La prochaine session du Parlement promet d'être riche. L'approvisionnement énergétique devrait continuer d'être au centre des débats, mais surtout, le Conseil national doit élire, le 7 décembre, deux nouveaux conseillers fédéraux.
A la manœuvre pour gérer cet évènement, un autre politicien fraîchement élu à son poste: Martin Candinas, à la tête du Conseil national. Le centriste des Grisons remplacera Irène Kälin au perchoir de la chambre basse du Parlement lundi, après y avoir passé une année comme vice-président.
Un honneur pour ce romanchophone, qui compte bien profiter de son année présidentielle pour rappeler à Berne l'importance de la quatrième langue nationale. watson est allé lui rendre visite dans son fief, Rabius, dans le district de Surselva, dans les Grisons.
Vous êtes un des rares politiciens de ce pays à parler couramment les quatre langues nationales, y compris le romanche, qui est votre langue maternelle. C'est une fierté?
Martin Candinas: Nous ne sommes que trois romanchophones au Parlement, ce qui fait de nous une petite minorité. J'apprécie particulièrement le caractère plurilingue de notre pays et oui, j'en suis fier. Il faut en prendre soin.
Vous vous êtes déjà exprimé en romanche au sein du Conseil national, alors que vous en étiez le vice-président, notamment lors de plusieurs votes durant cette dernière année. Quelles ont été les réactions?
Il est important de pouvoir entendre du romanche au Parlement. Ce n'était évidemment pas pour montrer que je maîtrise cette langue, mais pour rappeler qu'elle fait partie de la culture et de l'identité suisse.
(réd: il fait référence à un autre Grison, le socialiste Martin Bundi, à la tête du Conseil national en 1985-86).
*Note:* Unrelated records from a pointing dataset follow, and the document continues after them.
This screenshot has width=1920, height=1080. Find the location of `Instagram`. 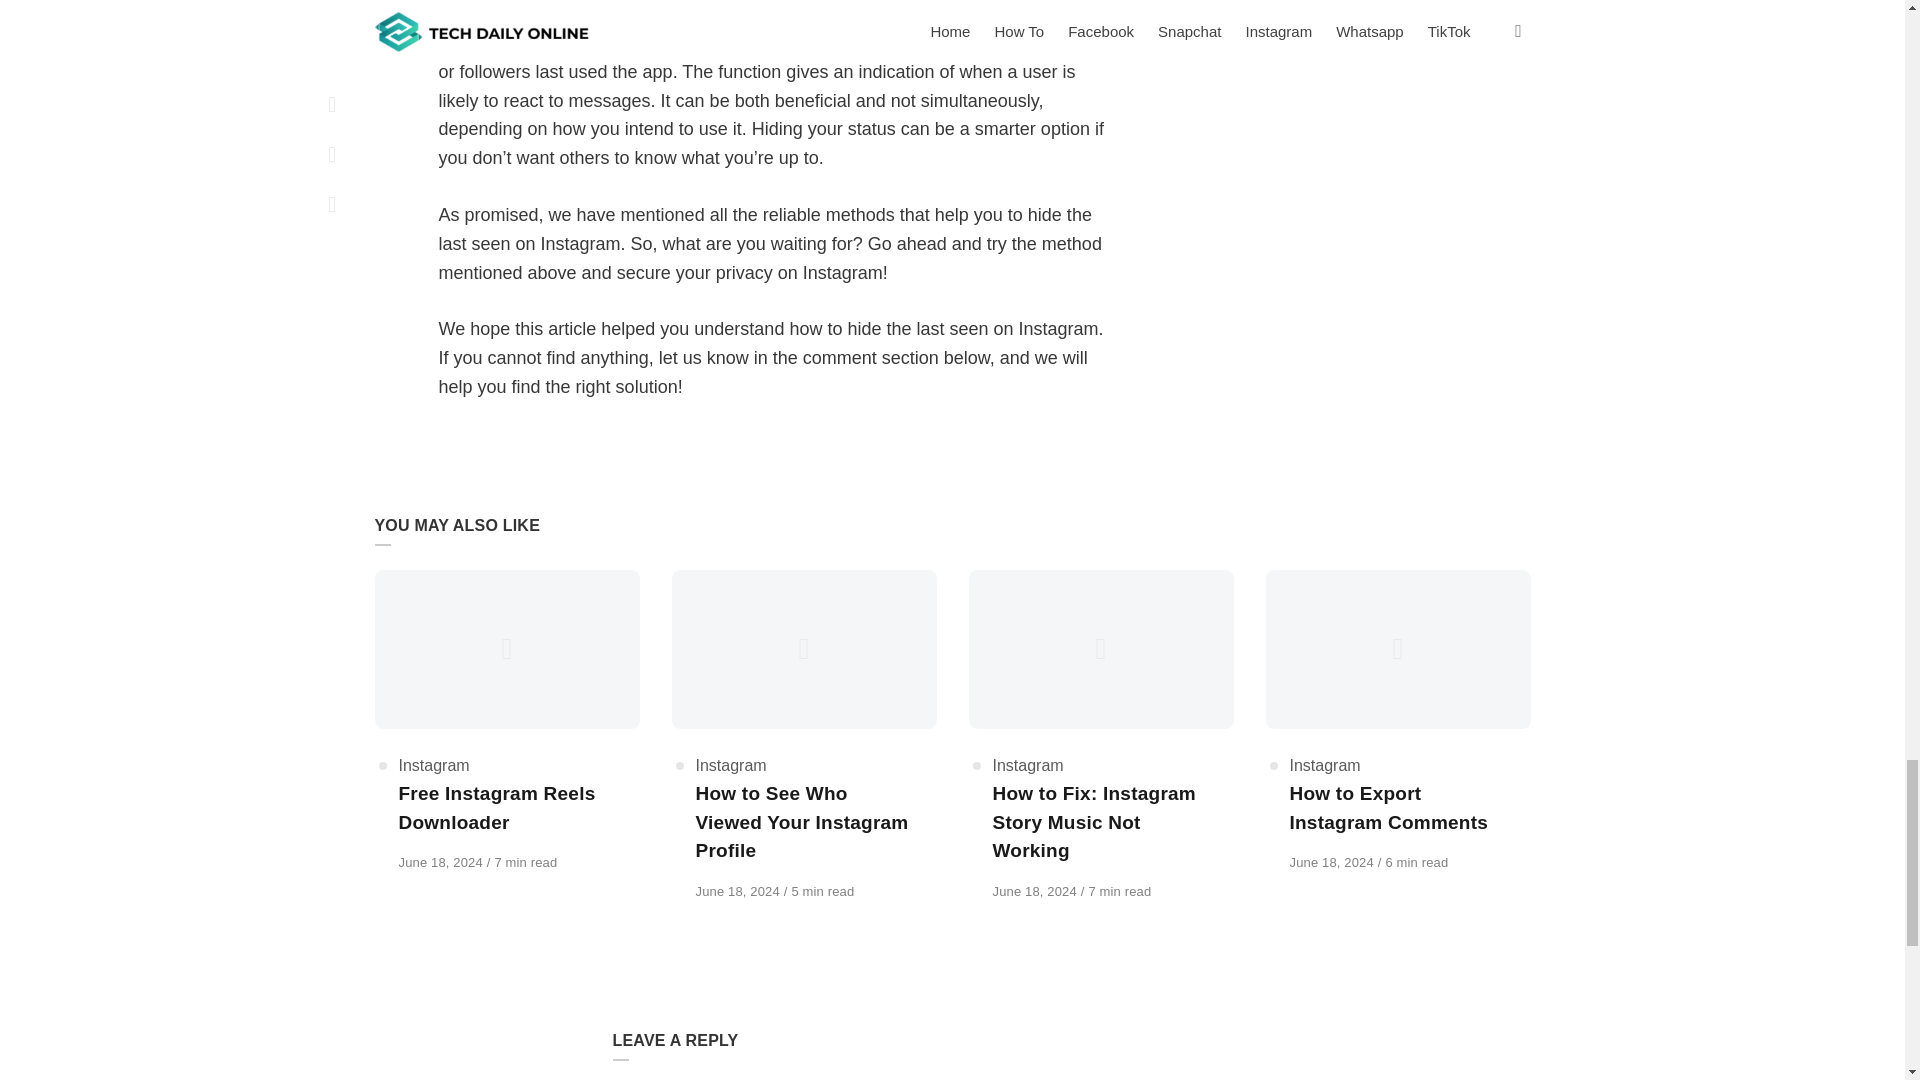

Instagram is located at coordinates (432, 766).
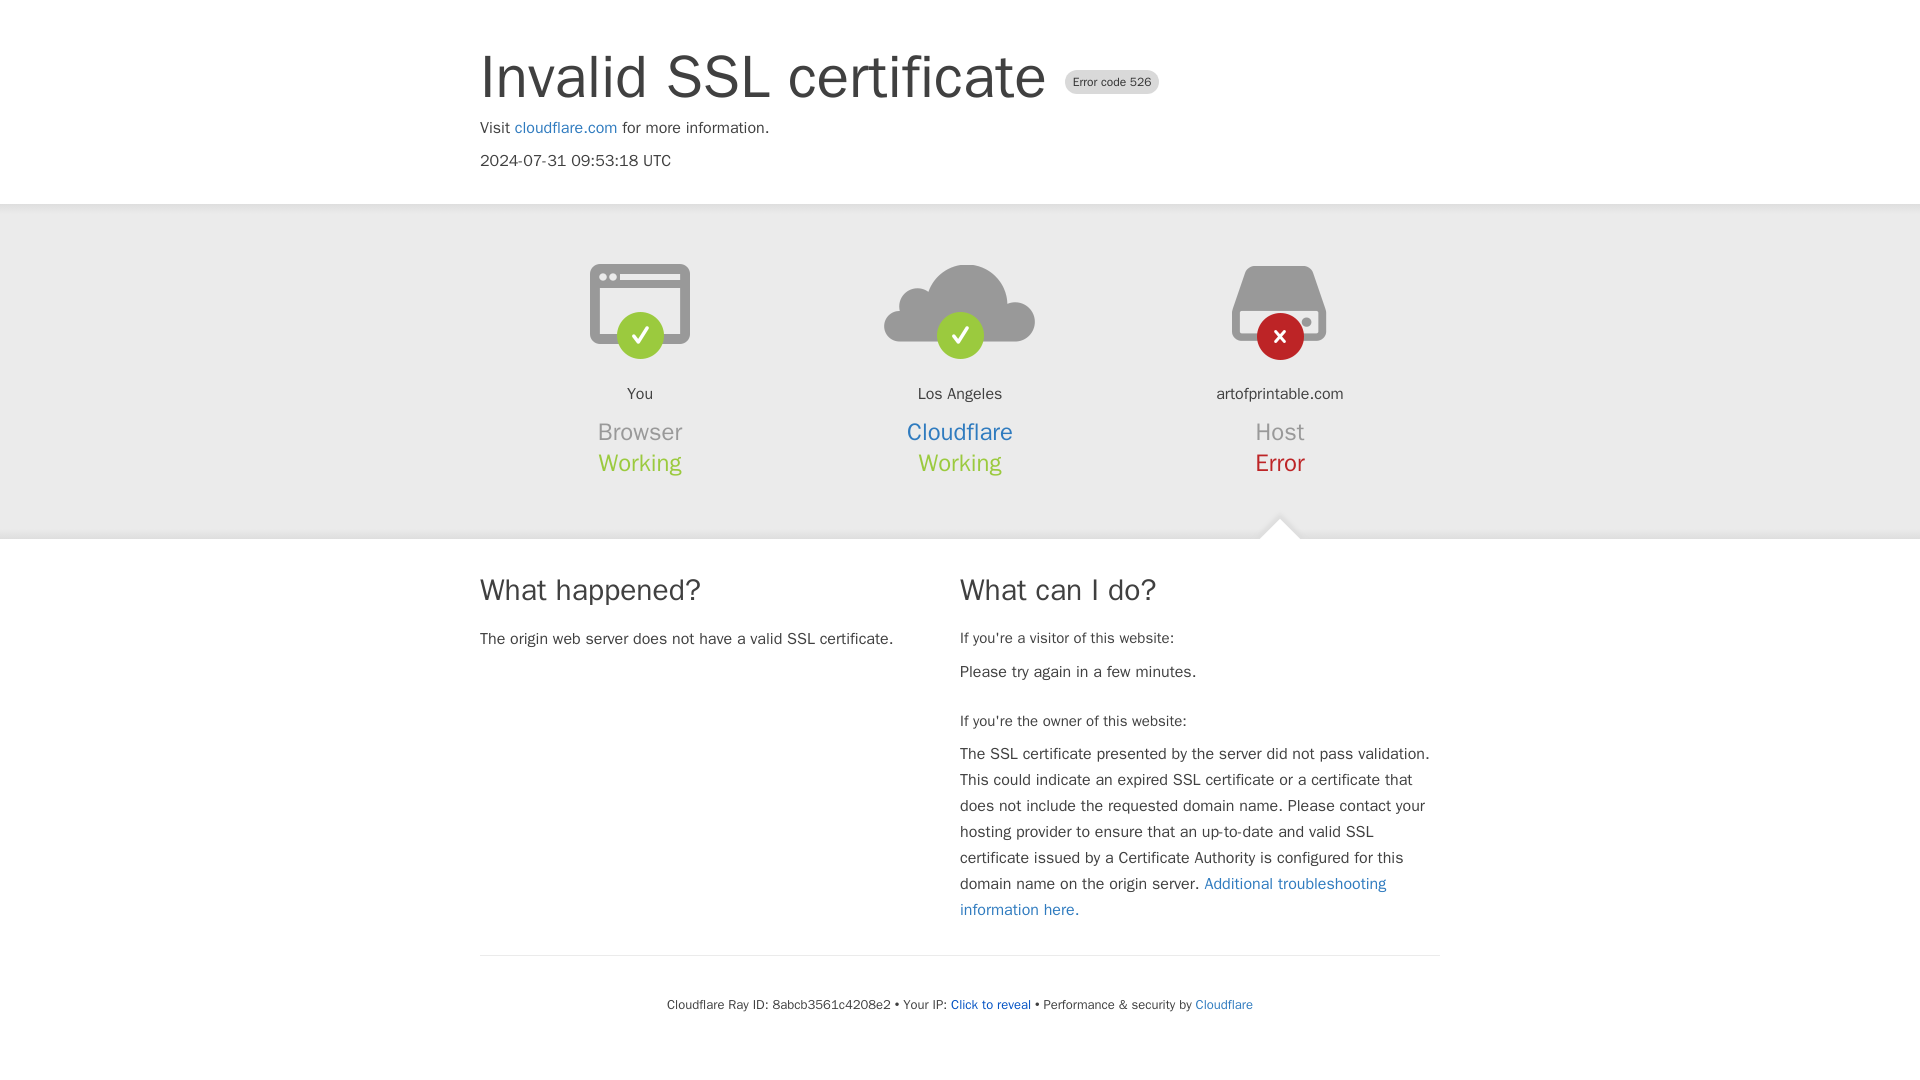  Describe the element at coordinates (960, 432) in the screenshot. I see `Cloudflare` at that location.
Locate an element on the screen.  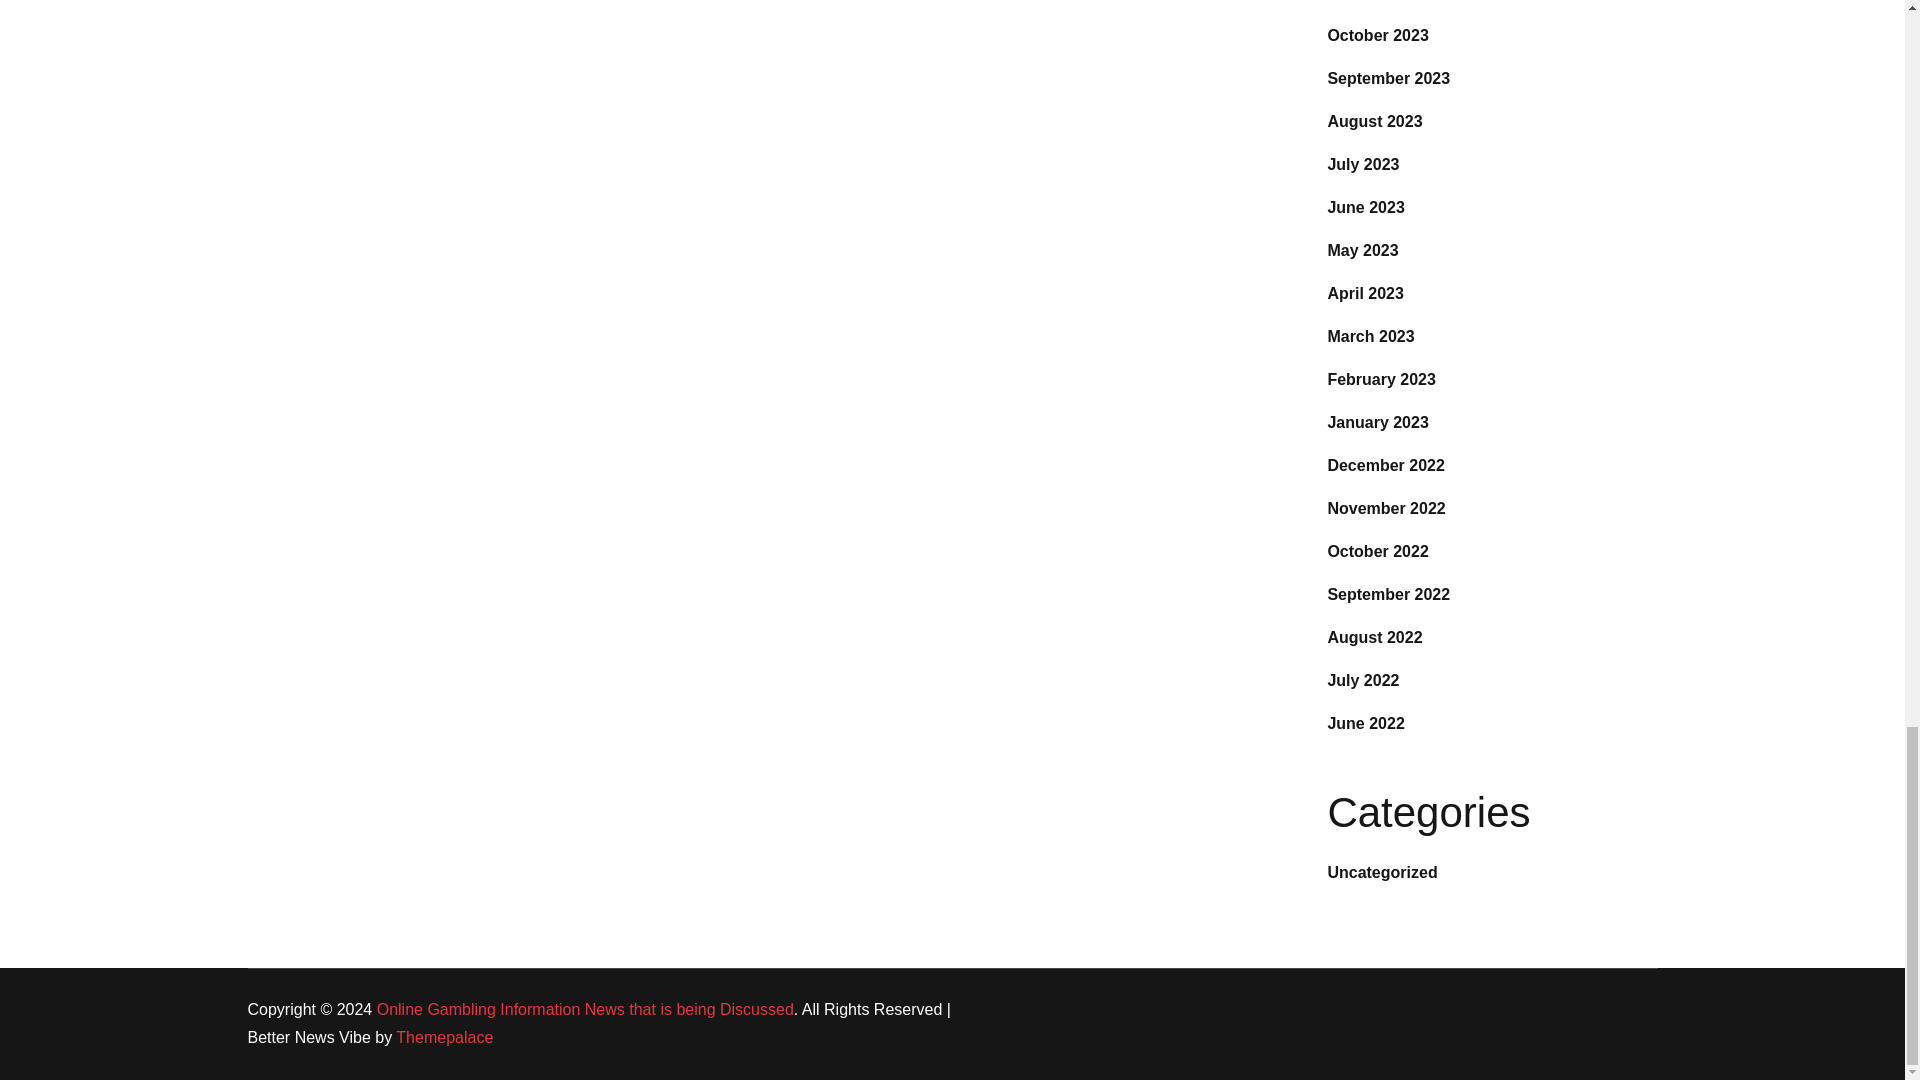
August 2023 is located at coordinates (1374, 121).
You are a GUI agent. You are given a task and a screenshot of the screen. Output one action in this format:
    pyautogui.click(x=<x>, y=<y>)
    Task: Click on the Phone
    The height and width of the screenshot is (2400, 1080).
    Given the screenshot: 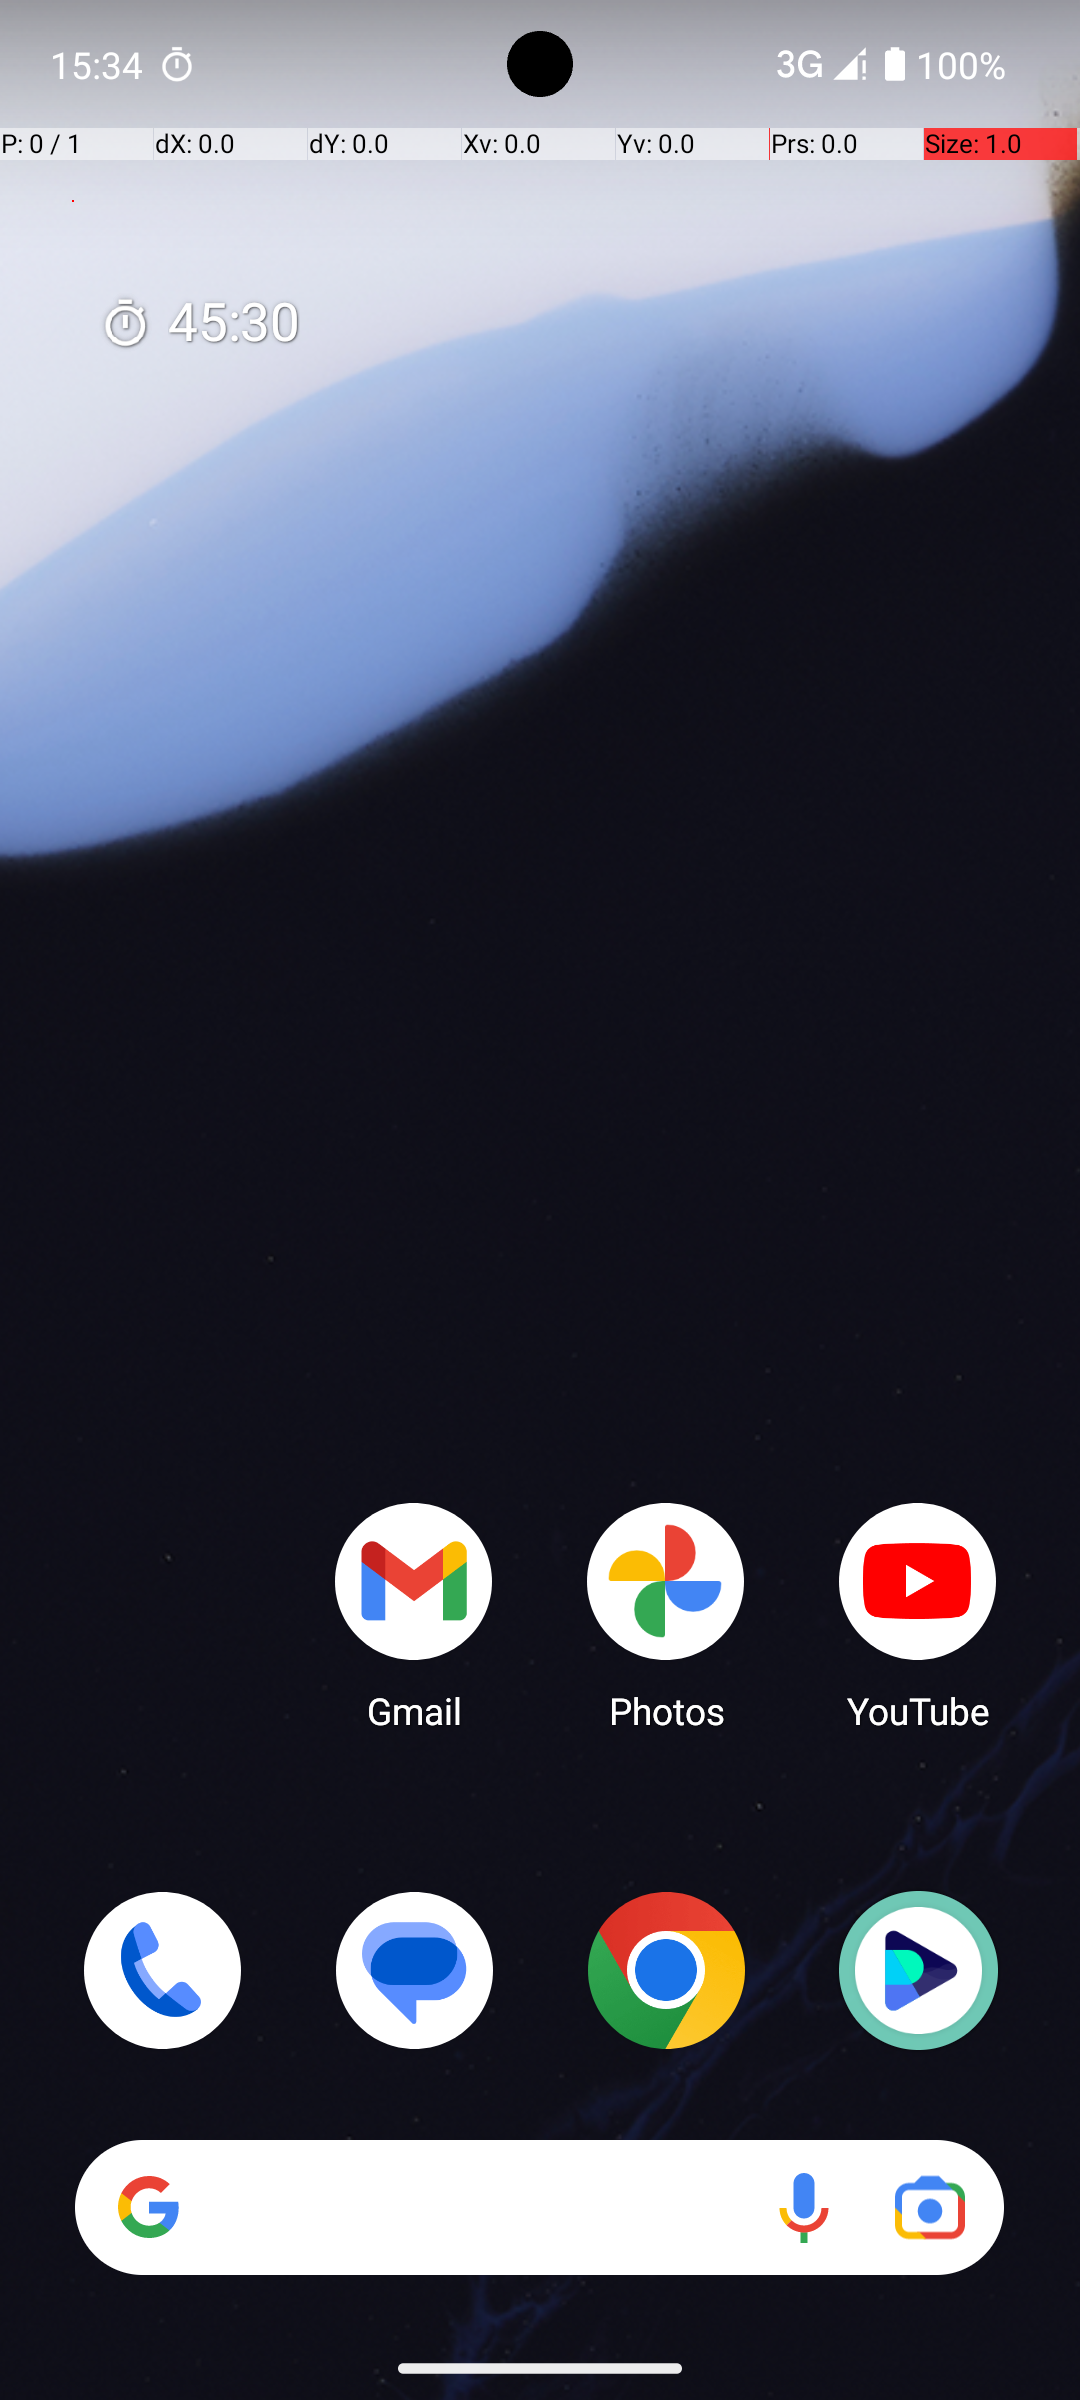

Etait-ce aussi une manière de vous montrer auprès de votre électorat des Grisons?
Les Romanches savent bien que je suis l'un des leurs. Le romanche est ancré dans plusieurs régions, comme ici à Rabius, où les gens se parlent dans cette langue sur la place du village.
N'y a-t-il pas des lacunes en termes de politique linguistique au sein de la Confédération? Plusieurs textes de loi ne sont par exemple pas traduits en romanche. Un exemple parmi d'autres: la loi sur les allocations fédérales pour pertes de gain, qui date pourtant des années 1950...
Nous ne sommes pas des fondamentalistes qui voudraient que tout soit traduit en romanche. Ce qui est important, c'est que tous ceux qui s'adressent à la Confédération en romanche puissent recevoir une réponse en romanche. Et c'est ce qu'elle fait depuis 25 ans.
Pourtant, Berne a prévu des documents explicatifs dans d'autres langues étrangères, comme en portugais. Certaines pages du site de la Confédération sont traduites en anglais, mais pas en romanche. N'est-ce pas un peu injuste?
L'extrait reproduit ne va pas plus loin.